EXERCISE DETAILS: Restate word for word the lines of the data below, from the first through the one that has "15.01.2021 08:09 (124, 41)".

------------------------

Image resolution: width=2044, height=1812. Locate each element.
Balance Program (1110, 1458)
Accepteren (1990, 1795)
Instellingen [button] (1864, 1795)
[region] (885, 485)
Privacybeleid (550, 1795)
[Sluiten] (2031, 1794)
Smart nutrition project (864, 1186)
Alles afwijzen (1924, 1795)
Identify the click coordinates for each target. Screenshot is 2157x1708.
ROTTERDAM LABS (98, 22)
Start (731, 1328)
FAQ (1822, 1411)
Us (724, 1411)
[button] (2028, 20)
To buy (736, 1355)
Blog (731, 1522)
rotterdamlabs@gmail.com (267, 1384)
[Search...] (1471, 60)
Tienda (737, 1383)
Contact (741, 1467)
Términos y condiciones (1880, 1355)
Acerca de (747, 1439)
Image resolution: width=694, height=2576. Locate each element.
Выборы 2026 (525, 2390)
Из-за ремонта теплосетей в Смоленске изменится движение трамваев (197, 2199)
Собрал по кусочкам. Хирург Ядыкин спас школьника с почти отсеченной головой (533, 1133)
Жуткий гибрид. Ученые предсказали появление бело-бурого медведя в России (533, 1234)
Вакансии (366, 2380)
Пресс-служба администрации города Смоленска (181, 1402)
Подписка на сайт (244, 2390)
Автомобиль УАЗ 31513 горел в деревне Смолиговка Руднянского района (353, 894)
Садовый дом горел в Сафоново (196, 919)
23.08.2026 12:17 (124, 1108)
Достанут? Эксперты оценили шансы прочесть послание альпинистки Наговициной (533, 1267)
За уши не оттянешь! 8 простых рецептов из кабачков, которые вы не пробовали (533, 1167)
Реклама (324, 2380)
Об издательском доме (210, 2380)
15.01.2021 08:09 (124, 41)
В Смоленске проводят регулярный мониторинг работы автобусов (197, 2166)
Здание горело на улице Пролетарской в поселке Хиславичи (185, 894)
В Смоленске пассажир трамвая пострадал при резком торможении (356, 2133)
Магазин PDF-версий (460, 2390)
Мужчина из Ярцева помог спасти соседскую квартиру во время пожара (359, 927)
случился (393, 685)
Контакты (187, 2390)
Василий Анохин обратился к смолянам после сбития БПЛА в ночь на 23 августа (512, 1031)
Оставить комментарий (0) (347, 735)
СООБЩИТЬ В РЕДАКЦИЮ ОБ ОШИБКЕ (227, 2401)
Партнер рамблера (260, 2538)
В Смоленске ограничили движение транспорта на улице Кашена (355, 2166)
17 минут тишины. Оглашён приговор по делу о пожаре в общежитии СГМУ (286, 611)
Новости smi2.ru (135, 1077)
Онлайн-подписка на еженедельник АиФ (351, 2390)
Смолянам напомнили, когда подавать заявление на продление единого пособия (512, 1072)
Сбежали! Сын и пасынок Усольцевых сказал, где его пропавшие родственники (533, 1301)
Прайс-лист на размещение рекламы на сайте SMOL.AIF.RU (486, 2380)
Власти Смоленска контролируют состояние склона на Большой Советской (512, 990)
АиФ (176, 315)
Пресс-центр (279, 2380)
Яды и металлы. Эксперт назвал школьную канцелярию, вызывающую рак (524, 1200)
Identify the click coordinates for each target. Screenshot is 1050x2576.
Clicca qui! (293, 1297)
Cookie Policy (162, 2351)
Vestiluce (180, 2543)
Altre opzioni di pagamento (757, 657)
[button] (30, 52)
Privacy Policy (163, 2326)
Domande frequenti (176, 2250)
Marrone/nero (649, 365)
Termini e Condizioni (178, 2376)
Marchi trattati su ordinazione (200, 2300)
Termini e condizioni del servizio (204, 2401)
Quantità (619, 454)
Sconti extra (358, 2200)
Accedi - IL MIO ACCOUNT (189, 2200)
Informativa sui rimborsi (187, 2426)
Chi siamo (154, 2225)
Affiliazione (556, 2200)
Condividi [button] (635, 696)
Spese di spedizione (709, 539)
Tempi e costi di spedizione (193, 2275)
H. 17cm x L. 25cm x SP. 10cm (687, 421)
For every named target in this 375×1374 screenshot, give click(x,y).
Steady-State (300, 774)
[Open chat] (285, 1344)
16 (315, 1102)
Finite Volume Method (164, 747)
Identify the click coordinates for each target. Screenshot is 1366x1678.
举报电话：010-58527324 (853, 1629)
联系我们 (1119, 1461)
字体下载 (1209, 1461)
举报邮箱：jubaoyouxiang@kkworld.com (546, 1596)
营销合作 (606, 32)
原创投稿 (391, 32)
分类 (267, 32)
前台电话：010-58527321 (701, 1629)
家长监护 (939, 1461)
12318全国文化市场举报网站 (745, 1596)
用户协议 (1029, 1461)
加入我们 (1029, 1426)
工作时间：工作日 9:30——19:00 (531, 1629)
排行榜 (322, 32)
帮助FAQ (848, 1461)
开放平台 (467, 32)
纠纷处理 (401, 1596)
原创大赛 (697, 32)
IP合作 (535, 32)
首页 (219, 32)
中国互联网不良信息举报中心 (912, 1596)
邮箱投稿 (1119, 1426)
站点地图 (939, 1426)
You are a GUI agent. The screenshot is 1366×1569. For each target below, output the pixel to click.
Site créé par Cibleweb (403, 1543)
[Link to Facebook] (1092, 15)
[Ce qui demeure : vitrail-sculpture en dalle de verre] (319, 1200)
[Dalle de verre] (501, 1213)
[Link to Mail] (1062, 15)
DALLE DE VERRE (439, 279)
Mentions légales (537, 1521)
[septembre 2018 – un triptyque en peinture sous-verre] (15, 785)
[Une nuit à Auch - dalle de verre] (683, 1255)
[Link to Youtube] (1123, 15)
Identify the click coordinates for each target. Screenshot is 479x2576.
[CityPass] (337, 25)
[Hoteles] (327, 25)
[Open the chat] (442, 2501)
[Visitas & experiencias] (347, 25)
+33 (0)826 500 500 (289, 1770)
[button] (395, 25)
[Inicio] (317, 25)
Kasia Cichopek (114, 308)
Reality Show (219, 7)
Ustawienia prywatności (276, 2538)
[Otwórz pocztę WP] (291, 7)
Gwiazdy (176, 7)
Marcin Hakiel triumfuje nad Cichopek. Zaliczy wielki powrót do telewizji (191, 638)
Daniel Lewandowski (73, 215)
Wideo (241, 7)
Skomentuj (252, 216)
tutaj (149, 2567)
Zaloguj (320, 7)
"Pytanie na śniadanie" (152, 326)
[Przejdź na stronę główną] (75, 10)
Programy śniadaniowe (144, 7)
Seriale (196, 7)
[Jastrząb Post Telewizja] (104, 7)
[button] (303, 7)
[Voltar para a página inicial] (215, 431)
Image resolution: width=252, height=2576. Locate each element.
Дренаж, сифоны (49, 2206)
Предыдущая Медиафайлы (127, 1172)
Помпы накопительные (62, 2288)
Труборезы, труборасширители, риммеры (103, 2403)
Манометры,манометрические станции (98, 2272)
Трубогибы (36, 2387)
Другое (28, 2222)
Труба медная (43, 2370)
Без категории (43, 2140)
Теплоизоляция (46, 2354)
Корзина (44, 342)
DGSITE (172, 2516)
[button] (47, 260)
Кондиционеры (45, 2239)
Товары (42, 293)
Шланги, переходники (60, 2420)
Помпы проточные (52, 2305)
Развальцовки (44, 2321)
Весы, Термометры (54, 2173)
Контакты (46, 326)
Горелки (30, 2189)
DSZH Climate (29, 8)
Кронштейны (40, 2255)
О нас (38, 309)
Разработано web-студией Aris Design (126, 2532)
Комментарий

------------------------

OUTPUT BELOW:
Image resolution: width=2044, height=1812. Locate each element.
Balance Program (1110, 1458)
Accepteren (1990, 1795)
Instellingen [button] (1864, 1795)
[region] (885, 485)
Privacybeleid (550, 1795)
[Sluiten] (2031, 1794)
Smart nutrition project (864, 1186)
Alles afwijzen (1924, 1795)
Identify the click coordinates for each target. Screenshot is 2157x1708.
ROTTERDAM LABS (98, 22)
Start (731, 1328)
FAQ (1822, 1411)
Us (724, 1411)
[button] (2028, 20)
To buy (736, 1355)
Blog (731, 1522)
rotterdamlabs@gmail.com (267, 1384)
[Search...] (1471, 60)
Tienda (737, 1383)
Contact (741, 1467)
Términos y condiciones (1880, 1355)
Acerca de (747, 1439)
Image resolution: width=694, height=2576. Locate each element.
Выборы 2026 (525, 2390)
Из-за ремонта теплосетей в Смоленске изменится движение трамваев (197, 2199)
Собрал по кусочкам. Хирург Ядыкин спас школьника с почти отсеченной головой (533, 1133)
Жуткий гибрид. Ученые предсказали появление бело-бурого медведя в России (533, 1234)
Вакансии (366, 2380)
Пресс-служба администрации города Смоленска (181, 1402)
Подписка на сайт (244, 2390)
Автомобиль УАЗ 31513 горел в деревне Смолиговка Руднянского района (353, 894)
Садовый дом горел в Сафоново (196, 919)
23.08.2026 12:17 (124, 1108)
Достанут? Эксперты оценили шансы прочесть послание альпинистки Наговициной (533, 1267)
За уши не оттянешь! 8 простых рецептов из кабачков, которые вы не пробовали (533, 1167)
Реклама (324, 2380)
Об издательском доме (210, 2380)
15.01.2021 08:09 (124, 41)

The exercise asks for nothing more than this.